Task details
Word for word, please restate the line that contains "This screenshot has height=562, width=1000." and all lines after it through the end of the material, minus the pictures.

Exercise data
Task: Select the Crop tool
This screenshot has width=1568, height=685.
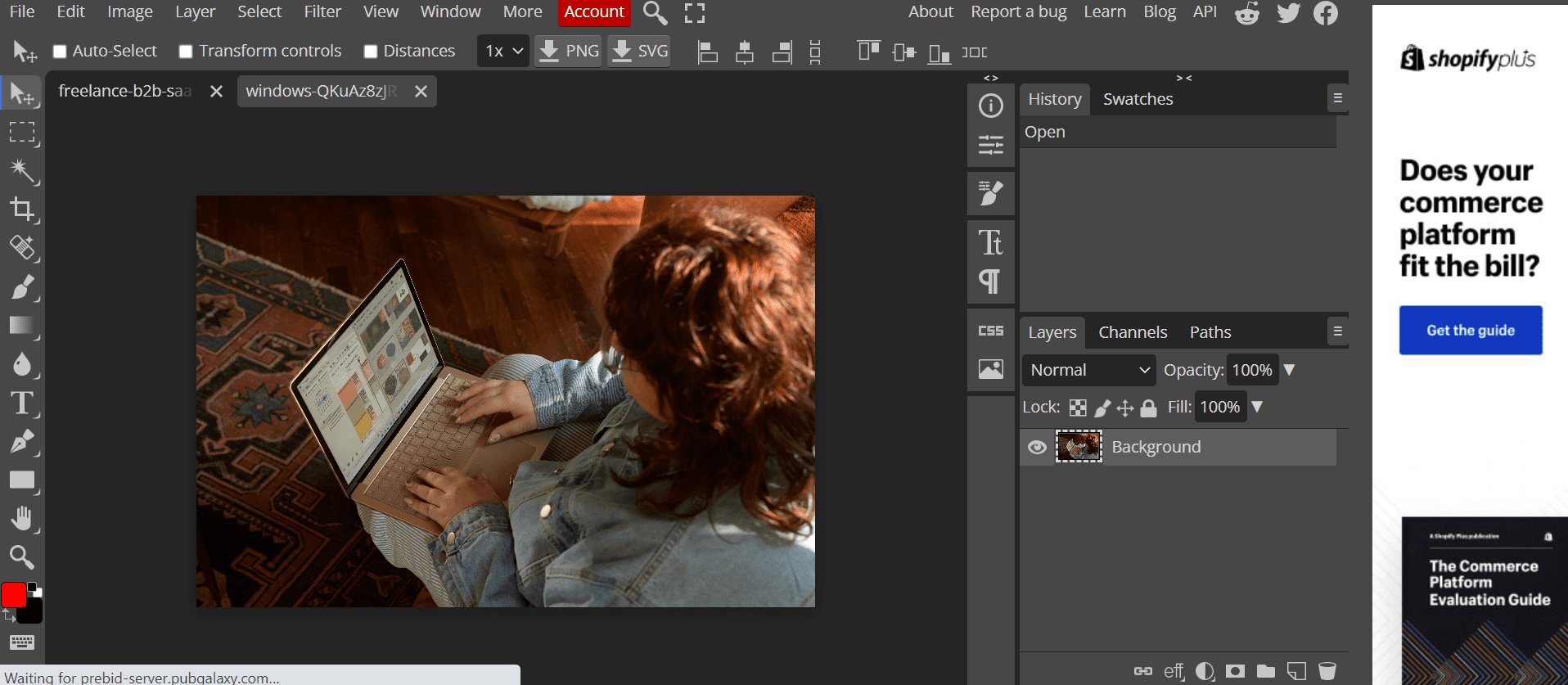Action: coord(21,209)
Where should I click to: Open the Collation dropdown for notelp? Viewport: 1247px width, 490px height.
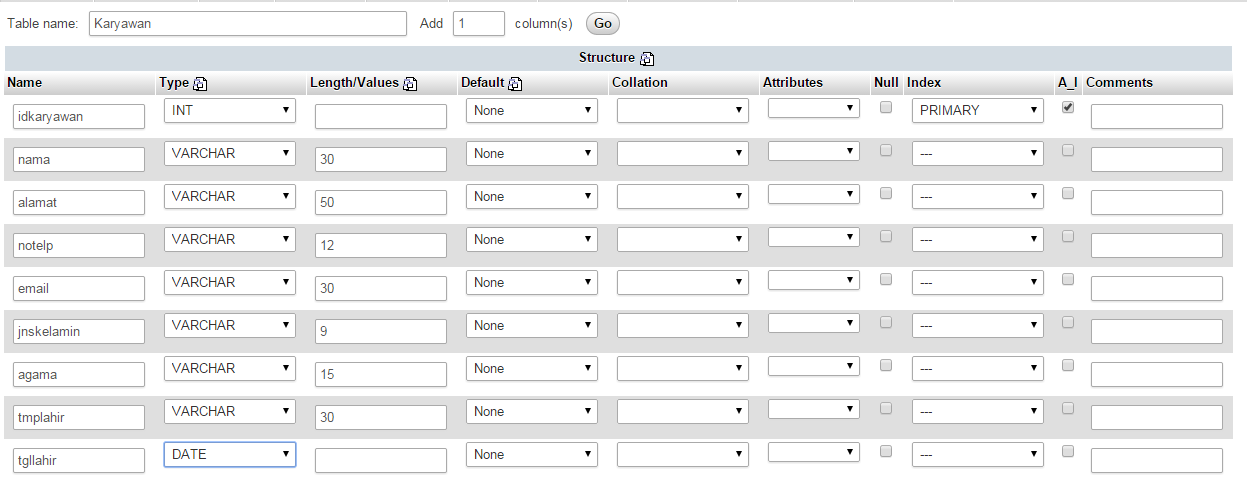(x=683, y=239)
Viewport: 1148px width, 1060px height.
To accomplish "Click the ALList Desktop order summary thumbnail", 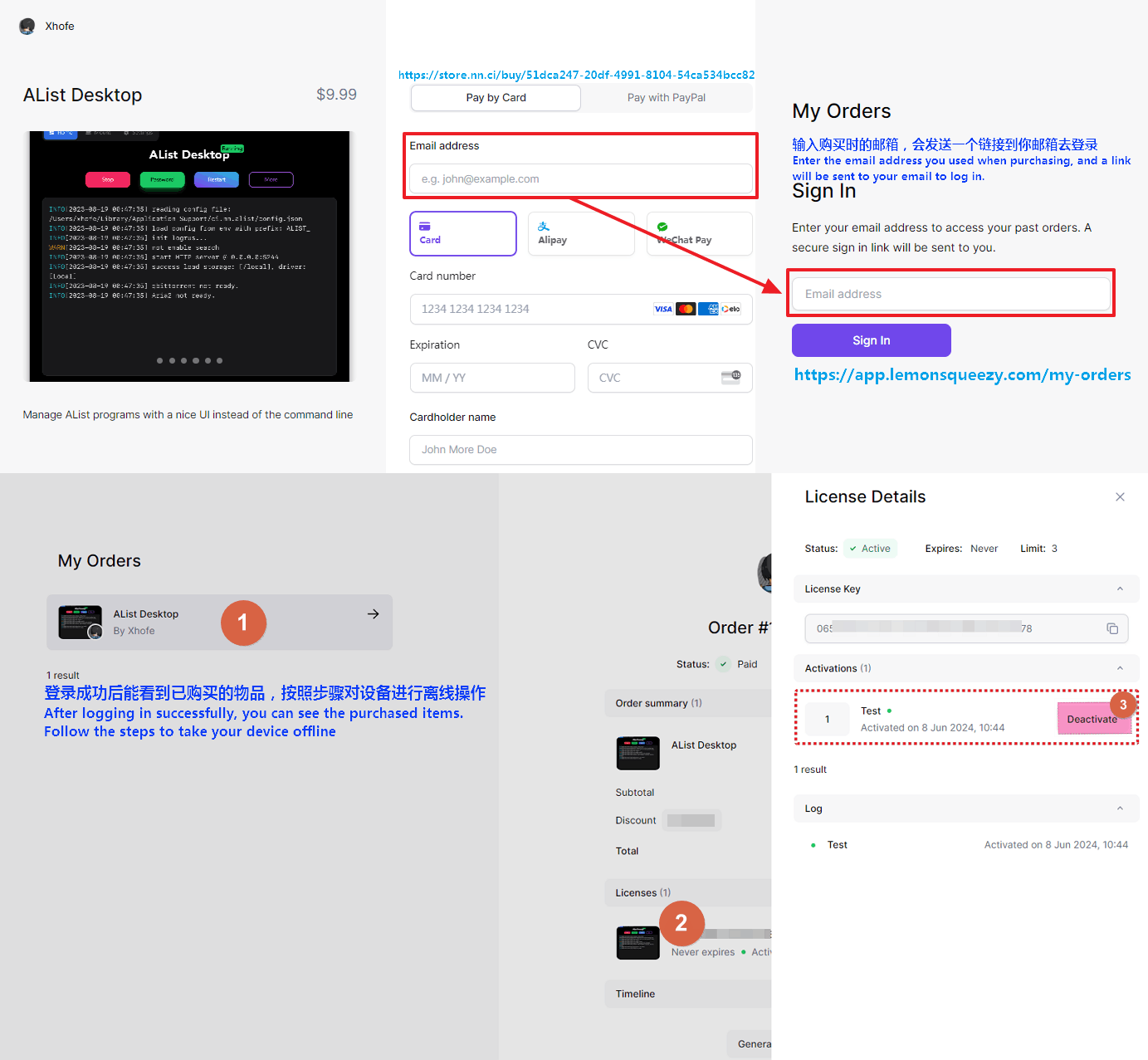I will pyautogui.click(x=638, y=753).

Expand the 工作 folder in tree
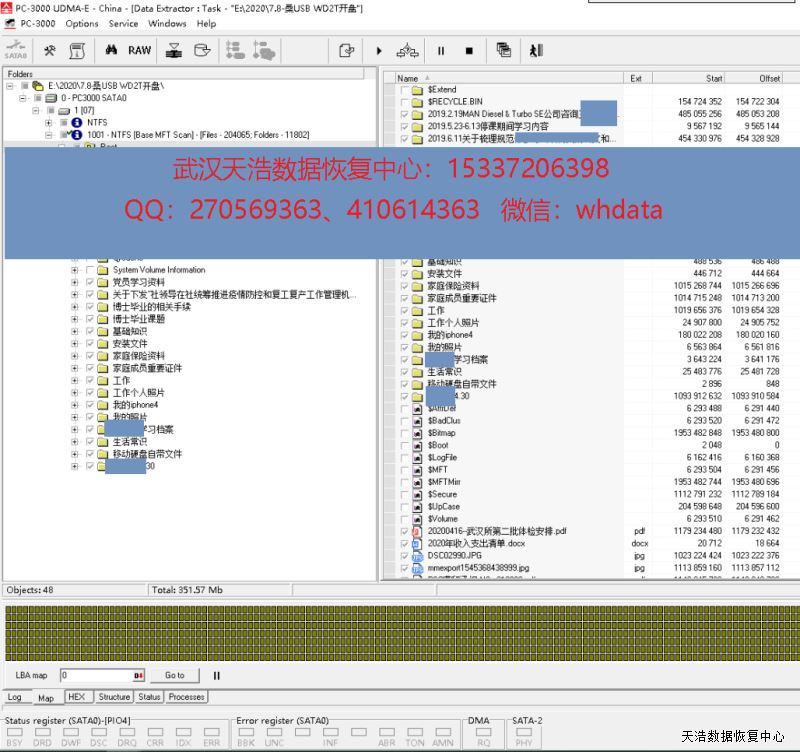(74, 381)
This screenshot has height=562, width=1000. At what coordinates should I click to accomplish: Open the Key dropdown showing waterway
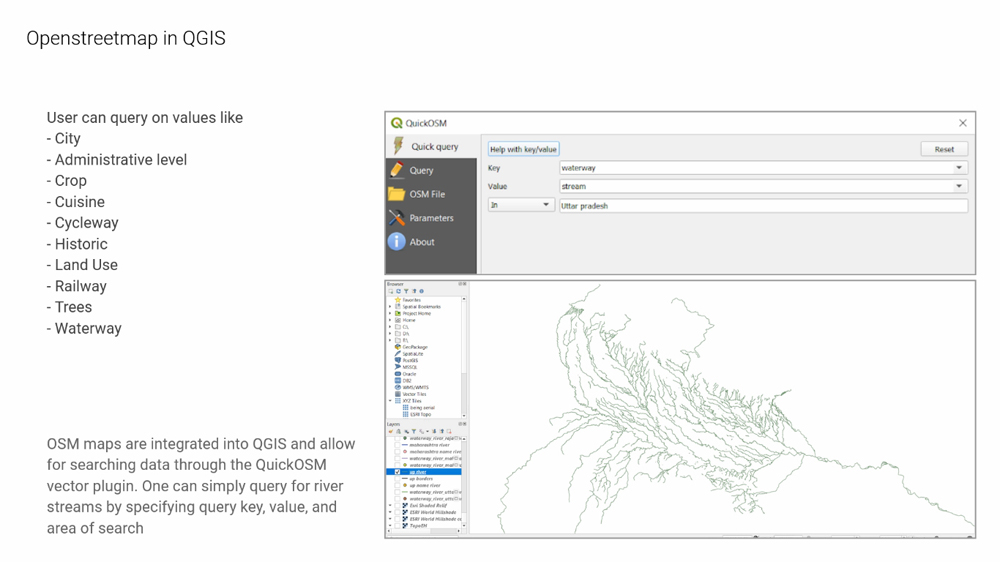coord(958,168)
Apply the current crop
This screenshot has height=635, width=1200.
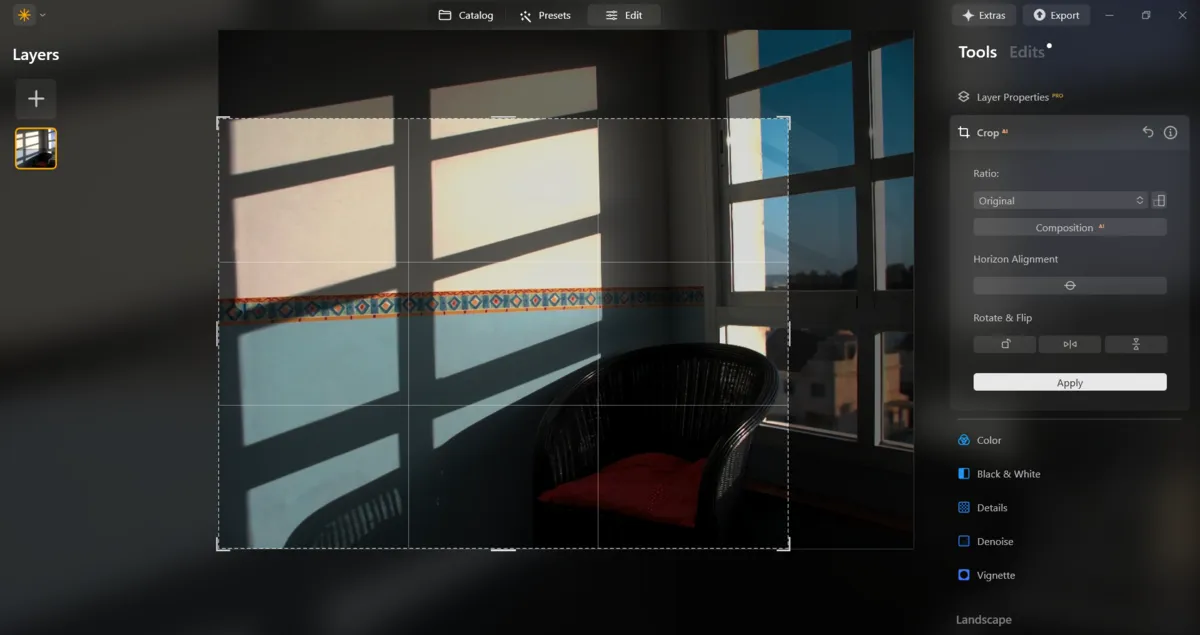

Answer to this task
This screenshot has height=562, width=1000. At what coordinates should I click to accomplish: Open the Key dropdown showing waterway
coord(958,168)
Apply the current crop
This screenshot has height=635, width=1200.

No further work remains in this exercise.